In Commissione Trasporti il confronto con RFI e Trenitalia: investimenti e nuovi sistemi tecnologici, ma i benefici reali per i pendolari sono ancora lontani.

Pendolari esasperati sulla Pinerolo-Chivasso: miglioramenti promessi, ma solo a partire dal 2029

Pendolari esasperati sulla Pinerolo-Chivasso: miglioramenti promessi, ma solo a partire dal 2029

Oggi, mercoledì 4 marzo, nella seconda Commissione Trasporti del Consiglio regionale del Piemonte, la linea ferroviaria Pinerolo–Chivasso torna al centro del dibattito politico. Non è la prima volta. Ma questa volta il confronto con RFI e Trenitalia mette nero su bianco un paradosso che i pendolari conoscono da anni: la linea che attraversa Torino da sud a nord continua a funzionare male oggi, mentre i benefici promessi vengono rinviati a domani. Anzi, al 2029.

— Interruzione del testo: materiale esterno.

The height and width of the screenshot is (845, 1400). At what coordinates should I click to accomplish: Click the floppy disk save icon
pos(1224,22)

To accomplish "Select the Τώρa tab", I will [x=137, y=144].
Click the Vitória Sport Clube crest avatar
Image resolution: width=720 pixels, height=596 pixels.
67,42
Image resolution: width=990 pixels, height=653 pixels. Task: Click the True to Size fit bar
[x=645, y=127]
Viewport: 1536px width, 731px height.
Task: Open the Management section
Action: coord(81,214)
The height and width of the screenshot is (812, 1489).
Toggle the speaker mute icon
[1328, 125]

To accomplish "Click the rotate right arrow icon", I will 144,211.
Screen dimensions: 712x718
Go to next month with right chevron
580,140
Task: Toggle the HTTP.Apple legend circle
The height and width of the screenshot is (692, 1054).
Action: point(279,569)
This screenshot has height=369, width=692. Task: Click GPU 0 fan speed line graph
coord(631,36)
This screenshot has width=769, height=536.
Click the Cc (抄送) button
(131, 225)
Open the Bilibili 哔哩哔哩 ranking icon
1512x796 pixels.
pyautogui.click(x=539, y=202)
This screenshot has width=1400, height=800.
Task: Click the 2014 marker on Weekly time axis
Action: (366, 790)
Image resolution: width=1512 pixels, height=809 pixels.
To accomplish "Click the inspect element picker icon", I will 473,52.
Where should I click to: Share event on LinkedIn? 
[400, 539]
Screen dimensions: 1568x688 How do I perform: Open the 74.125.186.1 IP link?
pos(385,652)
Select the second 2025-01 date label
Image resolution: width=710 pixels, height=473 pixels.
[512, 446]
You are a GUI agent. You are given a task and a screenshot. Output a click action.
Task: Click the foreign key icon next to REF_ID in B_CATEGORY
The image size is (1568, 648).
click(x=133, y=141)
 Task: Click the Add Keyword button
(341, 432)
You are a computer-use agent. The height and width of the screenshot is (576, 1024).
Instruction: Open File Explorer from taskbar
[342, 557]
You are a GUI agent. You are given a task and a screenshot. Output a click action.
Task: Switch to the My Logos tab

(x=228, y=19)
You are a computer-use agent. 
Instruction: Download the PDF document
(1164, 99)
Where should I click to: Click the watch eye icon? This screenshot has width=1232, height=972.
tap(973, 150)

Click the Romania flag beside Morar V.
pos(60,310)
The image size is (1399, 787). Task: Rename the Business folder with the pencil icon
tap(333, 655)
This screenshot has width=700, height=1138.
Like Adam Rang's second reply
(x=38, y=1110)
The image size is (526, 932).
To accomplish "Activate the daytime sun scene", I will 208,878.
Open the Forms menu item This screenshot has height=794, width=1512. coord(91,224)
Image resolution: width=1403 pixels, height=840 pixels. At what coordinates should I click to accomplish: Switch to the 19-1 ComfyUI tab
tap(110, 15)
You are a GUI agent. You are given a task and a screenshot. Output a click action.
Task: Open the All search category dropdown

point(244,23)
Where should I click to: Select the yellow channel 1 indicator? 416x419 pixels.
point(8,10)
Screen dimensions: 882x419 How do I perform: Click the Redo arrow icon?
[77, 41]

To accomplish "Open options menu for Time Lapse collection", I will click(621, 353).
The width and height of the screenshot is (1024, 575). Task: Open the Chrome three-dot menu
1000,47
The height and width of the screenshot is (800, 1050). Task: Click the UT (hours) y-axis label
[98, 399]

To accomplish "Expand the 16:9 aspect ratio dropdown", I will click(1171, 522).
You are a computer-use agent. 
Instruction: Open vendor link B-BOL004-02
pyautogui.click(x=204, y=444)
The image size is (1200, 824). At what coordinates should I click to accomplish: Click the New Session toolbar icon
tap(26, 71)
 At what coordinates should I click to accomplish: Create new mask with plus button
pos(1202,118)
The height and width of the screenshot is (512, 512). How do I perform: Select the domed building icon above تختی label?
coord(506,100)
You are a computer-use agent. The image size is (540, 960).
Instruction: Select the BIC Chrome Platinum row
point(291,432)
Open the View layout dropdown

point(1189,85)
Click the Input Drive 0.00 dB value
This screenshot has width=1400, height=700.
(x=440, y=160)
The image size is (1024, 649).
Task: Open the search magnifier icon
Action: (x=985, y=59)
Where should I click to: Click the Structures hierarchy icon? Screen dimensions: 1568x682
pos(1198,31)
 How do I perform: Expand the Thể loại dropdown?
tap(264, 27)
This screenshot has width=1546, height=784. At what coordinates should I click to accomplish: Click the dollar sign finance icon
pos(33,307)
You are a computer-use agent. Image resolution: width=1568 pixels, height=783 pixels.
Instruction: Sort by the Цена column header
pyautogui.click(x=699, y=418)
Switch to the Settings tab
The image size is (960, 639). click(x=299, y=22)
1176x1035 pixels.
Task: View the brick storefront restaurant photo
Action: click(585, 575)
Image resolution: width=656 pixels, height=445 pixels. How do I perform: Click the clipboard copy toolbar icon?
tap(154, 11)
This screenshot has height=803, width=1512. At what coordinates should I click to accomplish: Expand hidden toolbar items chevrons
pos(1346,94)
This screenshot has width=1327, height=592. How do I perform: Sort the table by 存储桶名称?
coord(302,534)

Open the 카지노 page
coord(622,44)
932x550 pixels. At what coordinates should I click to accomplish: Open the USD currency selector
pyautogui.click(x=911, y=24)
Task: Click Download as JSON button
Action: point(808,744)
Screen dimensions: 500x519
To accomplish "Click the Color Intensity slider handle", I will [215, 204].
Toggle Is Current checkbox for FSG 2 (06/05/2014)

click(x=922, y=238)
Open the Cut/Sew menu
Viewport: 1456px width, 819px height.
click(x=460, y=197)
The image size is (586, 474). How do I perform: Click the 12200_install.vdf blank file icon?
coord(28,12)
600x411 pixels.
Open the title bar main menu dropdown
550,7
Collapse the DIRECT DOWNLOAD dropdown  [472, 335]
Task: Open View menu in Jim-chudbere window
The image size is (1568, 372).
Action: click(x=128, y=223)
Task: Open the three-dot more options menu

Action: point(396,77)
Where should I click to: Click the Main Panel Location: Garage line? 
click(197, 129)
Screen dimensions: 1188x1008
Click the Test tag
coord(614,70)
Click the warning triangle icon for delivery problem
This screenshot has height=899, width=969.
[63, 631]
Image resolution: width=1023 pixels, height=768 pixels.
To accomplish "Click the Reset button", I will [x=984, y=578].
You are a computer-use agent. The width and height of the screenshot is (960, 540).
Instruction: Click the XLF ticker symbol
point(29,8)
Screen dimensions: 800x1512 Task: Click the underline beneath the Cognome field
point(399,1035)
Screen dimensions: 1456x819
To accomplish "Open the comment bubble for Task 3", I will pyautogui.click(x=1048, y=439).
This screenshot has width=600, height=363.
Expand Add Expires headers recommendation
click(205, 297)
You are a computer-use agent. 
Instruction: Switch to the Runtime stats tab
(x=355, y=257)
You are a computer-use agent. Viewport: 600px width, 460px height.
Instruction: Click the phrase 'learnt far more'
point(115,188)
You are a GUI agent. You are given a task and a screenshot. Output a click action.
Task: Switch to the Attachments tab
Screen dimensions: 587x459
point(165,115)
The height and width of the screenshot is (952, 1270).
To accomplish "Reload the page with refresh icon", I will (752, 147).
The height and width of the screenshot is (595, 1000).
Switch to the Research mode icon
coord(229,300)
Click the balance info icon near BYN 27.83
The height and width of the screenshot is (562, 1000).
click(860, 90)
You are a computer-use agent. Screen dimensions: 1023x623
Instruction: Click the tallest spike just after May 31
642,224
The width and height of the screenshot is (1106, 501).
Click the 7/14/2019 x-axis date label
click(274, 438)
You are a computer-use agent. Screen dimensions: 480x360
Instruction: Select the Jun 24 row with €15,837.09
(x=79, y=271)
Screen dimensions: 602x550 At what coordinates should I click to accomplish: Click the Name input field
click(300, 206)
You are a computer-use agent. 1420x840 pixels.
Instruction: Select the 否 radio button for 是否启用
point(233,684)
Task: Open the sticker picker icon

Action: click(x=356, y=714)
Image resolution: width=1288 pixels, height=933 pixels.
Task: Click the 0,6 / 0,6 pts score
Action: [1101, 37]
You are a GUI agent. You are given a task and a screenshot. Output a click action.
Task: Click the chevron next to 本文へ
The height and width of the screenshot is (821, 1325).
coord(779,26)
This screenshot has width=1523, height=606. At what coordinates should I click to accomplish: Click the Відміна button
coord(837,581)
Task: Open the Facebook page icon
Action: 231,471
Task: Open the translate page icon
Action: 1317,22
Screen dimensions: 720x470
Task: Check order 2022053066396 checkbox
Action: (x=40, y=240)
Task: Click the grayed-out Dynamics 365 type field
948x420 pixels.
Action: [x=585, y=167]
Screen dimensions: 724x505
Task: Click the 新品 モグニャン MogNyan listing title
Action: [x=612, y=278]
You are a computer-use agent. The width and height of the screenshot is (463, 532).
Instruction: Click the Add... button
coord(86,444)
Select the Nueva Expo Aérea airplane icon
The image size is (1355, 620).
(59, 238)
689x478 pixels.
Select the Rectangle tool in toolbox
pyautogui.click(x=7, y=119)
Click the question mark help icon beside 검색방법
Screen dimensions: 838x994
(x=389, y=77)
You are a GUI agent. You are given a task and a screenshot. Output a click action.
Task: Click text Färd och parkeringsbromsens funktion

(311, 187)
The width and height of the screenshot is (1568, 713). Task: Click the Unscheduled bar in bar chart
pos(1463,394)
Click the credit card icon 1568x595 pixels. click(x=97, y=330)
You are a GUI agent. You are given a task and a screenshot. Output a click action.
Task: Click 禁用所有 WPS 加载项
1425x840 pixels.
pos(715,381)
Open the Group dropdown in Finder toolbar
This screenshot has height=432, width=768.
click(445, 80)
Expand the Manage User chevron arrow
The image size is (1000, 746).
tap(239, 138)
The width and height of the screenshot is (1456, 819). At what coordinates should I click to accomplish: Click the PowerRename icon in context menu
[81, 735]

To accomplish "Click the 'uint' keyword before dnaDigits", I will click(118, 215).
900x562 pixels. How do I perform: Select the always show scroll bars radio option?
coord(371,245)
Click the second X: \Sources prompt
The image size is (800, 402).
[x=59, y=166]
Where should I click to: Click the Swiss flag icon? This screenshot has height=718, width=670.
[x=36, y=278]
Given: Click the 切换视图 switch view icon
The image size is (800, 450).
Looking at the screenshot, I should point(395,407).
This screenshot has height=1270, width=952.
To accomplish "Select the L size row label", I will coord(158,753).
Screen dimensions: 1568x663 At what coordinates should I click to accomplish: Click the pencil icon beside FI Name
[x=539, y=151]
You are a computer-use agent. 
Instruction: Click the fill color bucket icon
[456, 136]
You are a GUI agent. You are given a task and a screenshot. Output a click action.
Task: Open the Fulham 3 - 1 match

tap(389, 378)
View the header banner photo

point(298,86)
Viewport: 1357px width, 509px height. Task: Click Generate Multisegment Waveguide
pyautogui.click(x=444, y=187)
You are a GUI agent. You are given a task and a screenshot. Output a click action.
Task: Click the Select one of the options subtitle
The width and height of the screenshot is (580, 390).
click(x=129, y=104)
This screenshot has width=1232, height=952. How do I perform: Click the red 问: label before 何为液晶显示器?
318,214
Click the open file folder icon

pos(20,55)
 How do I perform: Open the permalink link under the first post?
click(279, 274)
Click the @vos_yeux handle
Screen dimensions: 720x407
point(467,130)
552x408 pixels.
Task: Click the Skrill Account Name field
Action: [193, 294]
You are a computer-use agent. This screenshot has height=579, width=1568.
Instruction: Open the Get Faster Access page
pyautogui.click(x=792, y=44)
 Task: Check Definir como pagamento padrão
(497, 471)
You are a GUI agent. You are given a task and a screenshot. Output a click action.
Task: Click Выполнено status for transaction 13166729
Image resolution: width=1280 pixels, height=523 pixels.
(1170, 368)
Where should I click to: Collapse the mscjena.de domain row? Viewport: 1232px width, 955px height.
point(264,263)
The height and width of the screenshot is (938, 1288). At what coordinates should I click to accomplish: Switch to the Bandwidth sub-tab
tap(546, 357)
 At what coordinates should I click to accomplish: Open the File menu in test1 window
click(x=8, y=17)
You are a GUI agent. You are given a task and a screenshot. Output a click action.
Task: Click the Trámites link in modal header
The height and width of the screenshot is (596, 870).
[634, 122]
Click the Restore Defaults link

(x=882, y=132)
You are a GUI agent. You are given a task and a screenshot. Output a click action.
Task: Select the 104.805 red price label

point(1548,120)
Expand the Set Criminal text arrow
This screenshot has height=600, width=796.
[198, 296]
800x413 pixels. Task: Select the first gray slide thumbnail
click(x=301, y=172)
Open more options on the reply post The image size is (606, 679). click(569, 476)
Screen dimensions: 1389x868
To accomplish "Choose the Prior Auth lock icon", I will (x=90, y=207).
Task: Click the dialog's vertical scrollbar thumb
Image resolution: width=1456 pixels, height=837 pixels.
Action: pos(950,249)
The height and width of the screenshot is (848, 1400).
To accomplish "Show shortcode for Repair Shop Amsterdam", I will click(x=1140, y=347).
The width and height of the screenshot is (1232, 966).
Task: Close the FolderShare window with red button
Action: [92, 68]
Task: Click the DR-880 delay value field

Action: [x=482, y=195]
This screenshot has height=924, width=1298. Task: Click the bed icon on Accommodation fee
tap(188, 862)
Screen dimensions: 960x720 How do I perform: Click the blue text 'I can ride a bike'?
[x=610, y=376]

La seduta nasce da una richiesta di chiarimenti avanzata dalla consigliera regionale Monica Canalis, che riassume così il risultato dell’audizione: «Nel fuoco di fila di domande a RFI e Trenitalia siamo riusciti a chiarire alcune questioni relative alla linea Pinerolo-Chivasso, mentre altre sono state eluse».

Il punto centrale riguarda il nuovo sistema di segnalamento ERTMS, il sistema europeo che dovrebbe modernizzare la gestione della circolazione ferroviaria. La promessa è nota: meno guasti, più regolarità, maggiore capacità di traffico. Ma il calendario racconta un’altra storia. «L’attivazione non avverrà prima del 2029 e quindi gli utenti non percepiranno i benefici fino ad allora», spiega Monica Canalis.

Nel frattempo, i pendolari continueranno a viaggiare su una linea che da anni colleziona ritardi, soppressioni e sovraffollamento.

La domanda, a questo punto, è inevitabile: perché una linea che collega due territori importanti del Piemonte continua a vivere in un eterno cantiere?

Per capirlo bisogna tornare indietro di qualche mese, precisamente all’11 giugno 2025, quando nella stessa Commissione si era già svolta un’audizione con RFI e Trenitalia. In quell’occasione i consiglieri regionali avevano portato sul tavolo una lunga lista di problemi: sicurezza, informazione ai passeggeri, infrastrutture obsolete, materiale rotabile insufficiente.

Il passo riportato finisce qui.